Je vous remercie d'accueillir la CNIL pour cette audition. Celle-ci a pour mission de garantir que les fichiers informatiques mis en place tant dans le secteur public que dans le secteur privé respectent le cadre légal, fondé sur la loi du 6 janvier 1978 relative à l'informatique, aux fichiers et aux libertés, dite « loi informatique et libertés », et le règlement général sur la protection des données (règlement (UE) 2016/679 du 27 avril 2016 relatif à la protection des personnes physiques à l'égard du traitement des données à caractère personnel et à la libre circulation de ces données, dit règlement « RGPD »). Le premier principe posé par la réglementation (et qui intéresse plus particulièrement votre mission) est que les fichiers doivent être mis à œuvre à des fins licites et légitimes. À ce titre, la CNIL participe à la lutte contre le racisme, dans le sens où, par exemple, un fichier qui serait mis en place à des fins de discrimination en matière d'accès à l'emploi ou au logement serait, par sa nature même, contraire aux principes de la réglementation.

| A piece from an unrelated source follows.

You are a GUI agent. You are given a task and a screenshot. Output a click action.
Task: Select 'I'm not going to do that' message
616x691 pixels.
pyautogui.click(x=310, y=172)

La loi dite informatique et libertés et le RGPD apportent également des garanties vis-à-vis des données dites « sensibles ». Celles-ci incluent les données relatives à la santé, aux opinions politiques, à l'orientation sexuelle, mais également celles qui révèlent l'origine raciale ou ethnique. Les considérants du RGPD indiquent que « l'utilisation de l'expression “origine raciale” dans le présent règlement n'implique pas que l'Union adhère à des théories tendant à établir l'existence de races humaines distinctes ». Dans la loi française, il est question de « prétendue origine raciale des personnes ».
La loi dite informatique et libertés et le RGPD interdisent l'utilisation des données sensibles dans tout type de traitement informatique. Un traitement informatique qui contiendrait des données relatives à l'ethnie ou l'origine raciale supposée serait donc contraire à la loi française et au RGPD, et une disposition du code pénal prévoit jusqu'à 5 ans d'emprisonnement et 300 000 euros d'amende pour l'utilisation de ces données.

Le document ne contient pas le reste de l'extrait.